Do we not have to prove that $$kb^{p-1}+ \frac{1}{2}(p-1)pb^{p-2}k^2+\dots + k^pp^{p-2} \in \mathbb{Z} $$?? (Wondering)

 

[I like Serena]

Do we not have to prove that $$kb^{p-1}+ \frac{1}{2}(p-1)pb^{p-2}k^2+\dots + k^pp^{p-2} \in \mathbb{Z} $$?? (Wondering)

Yep. We do.
Can you? (Wondering)

 

[I like Serena]

Yep.
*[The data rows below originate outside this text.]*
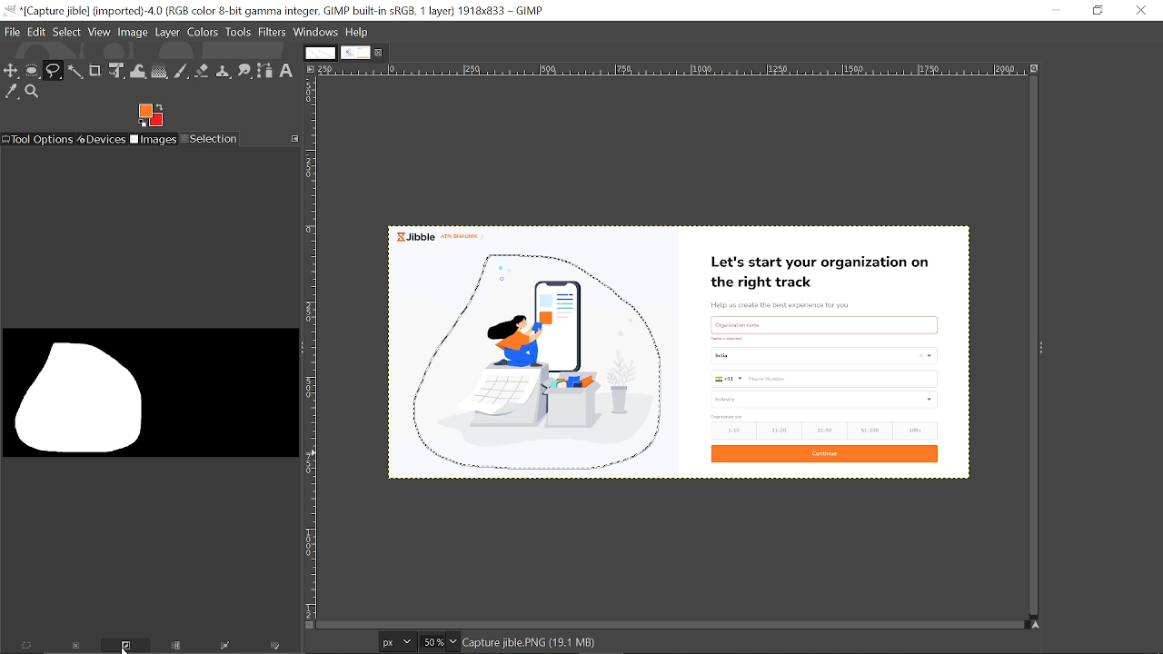 The image size is (1163, 654). Describe the element at coordinates (103, 139) in the screenshot. I see `Devices` at that location.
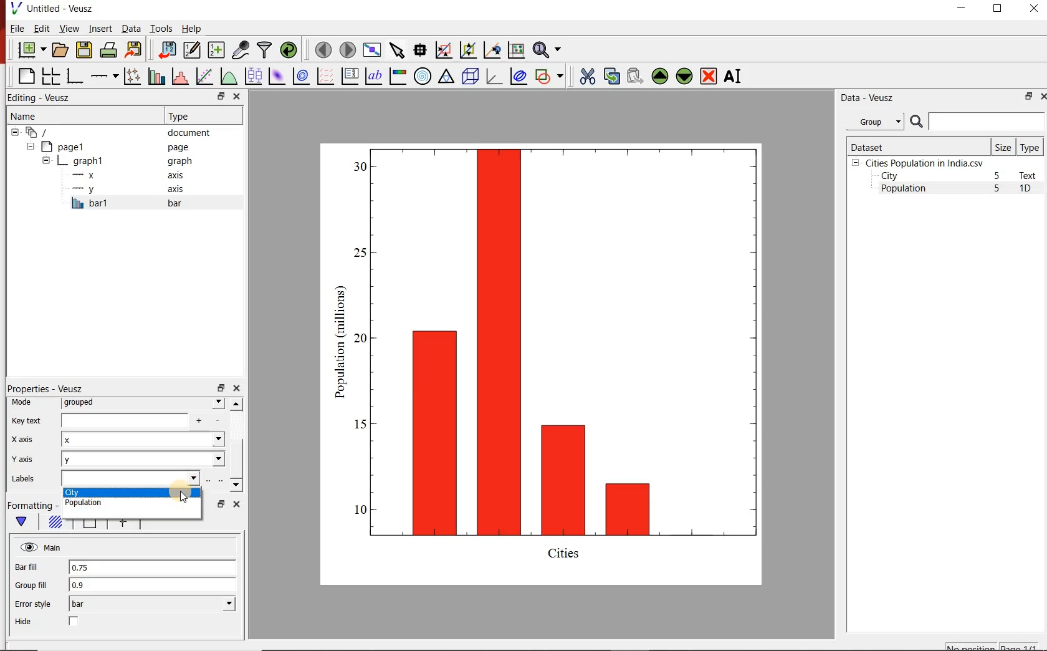  What do you see at coordinates (635, 76) in the screenshot?
I see `paste widget from the clipboard` at bounding box center [635, 76].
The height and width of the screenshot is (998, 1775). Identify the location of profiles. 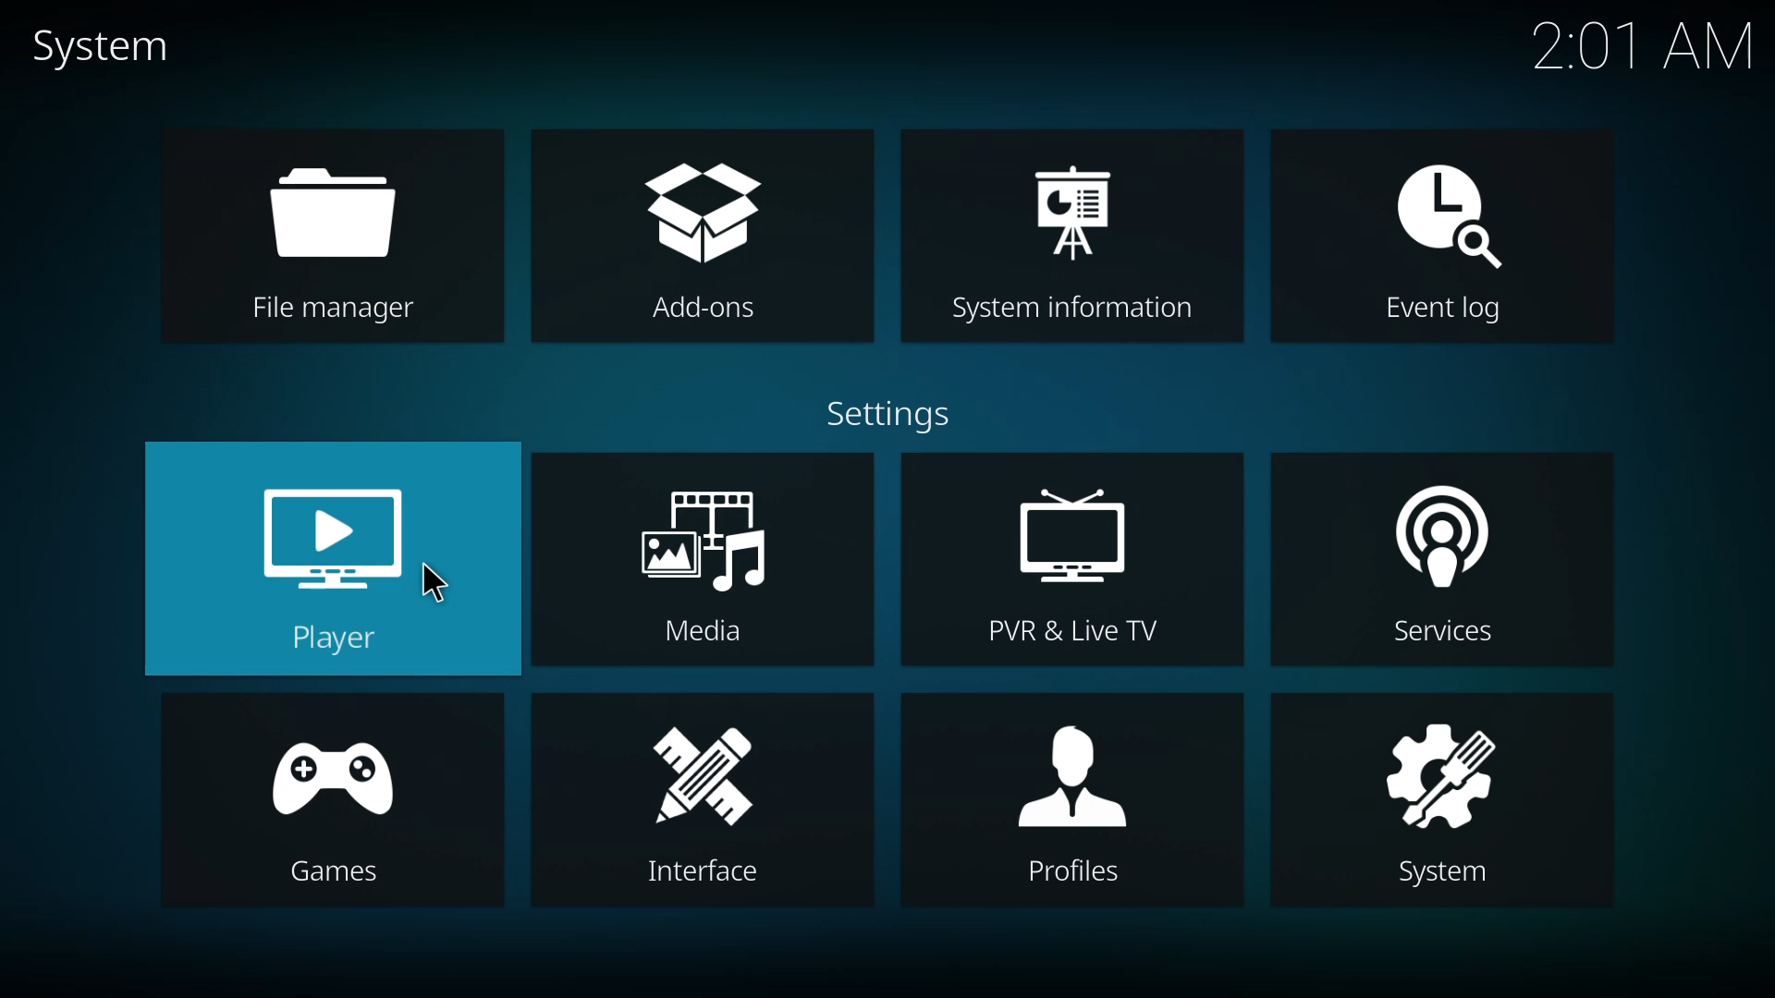
(1069, 797).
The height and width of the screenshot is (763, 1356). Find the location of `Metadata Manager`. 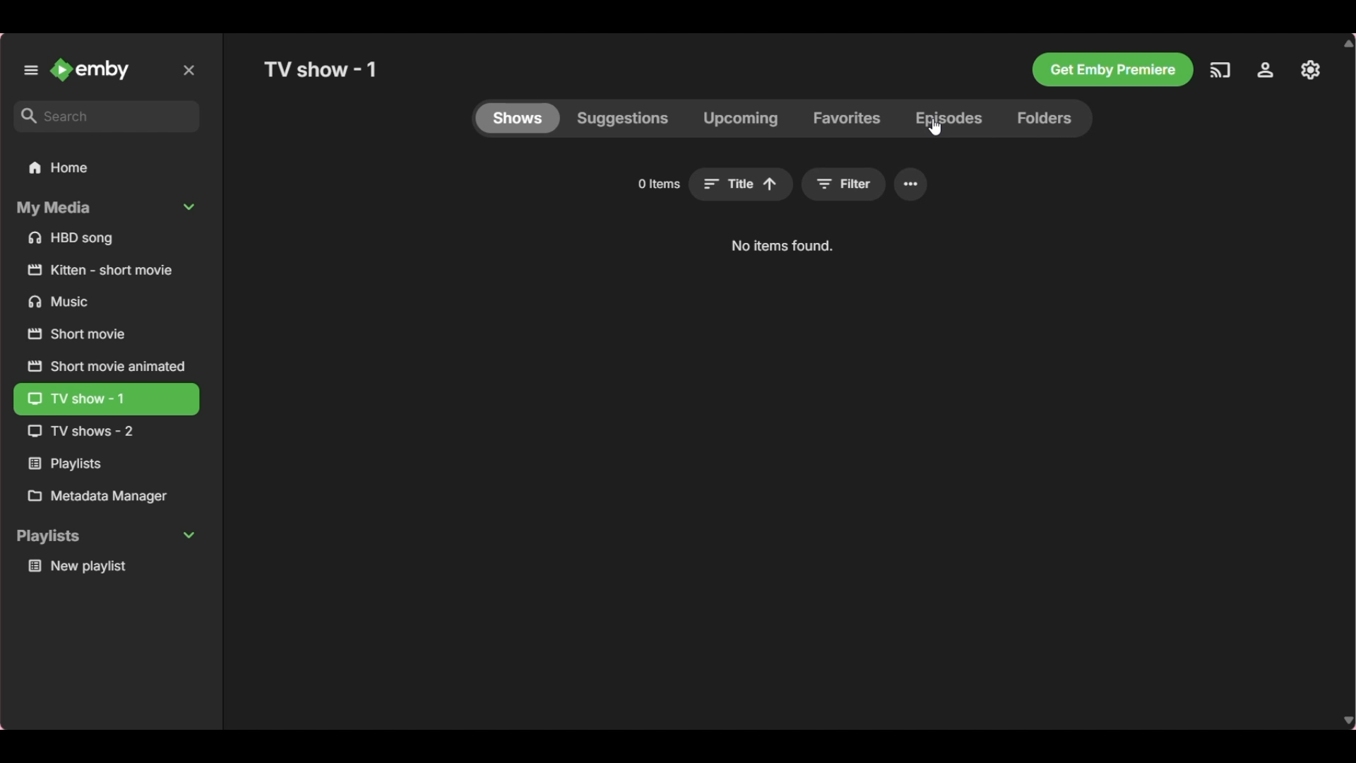

Metadata Manager is located at coordinates (106, 496).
We do.
Can you? (Wondering)

Consider that each of the binomial coefficients is of the form:
$$\binom p k = \frac{p \cdot (p-1) \cdot ... \cdot (p-k+1)}{1\cdot 2 \cdot ... \cdot k}$$
It is given that this is an integer.
So each of those factors in the denominator come back in the numerator somehow.
Can any of them contain a factor that divides $p$? (Wondering)

 

[Deveno]

One can prove that:

$\displaystyle \binom{n}{k} = \binom{n-1}{k-1} + \binom{n-1}{k}$

which furnishes an easy inductive proof that for all $0 \leq k \leq n$ that $\displaystyle \binom{n}{k}$ is an integer, given:

$\displaystyle \binom{n}{0} = \binom{n}{n} = 1$, for all $n \in \Bbb Z^+$.

Then the only fact we need in the expansion of $(b + kp)^p$ is that $\displaystyle p|\binom{p}{1}$

since $p^2$ occurs in all the other terms of the expansion, no matter what the coefficient is.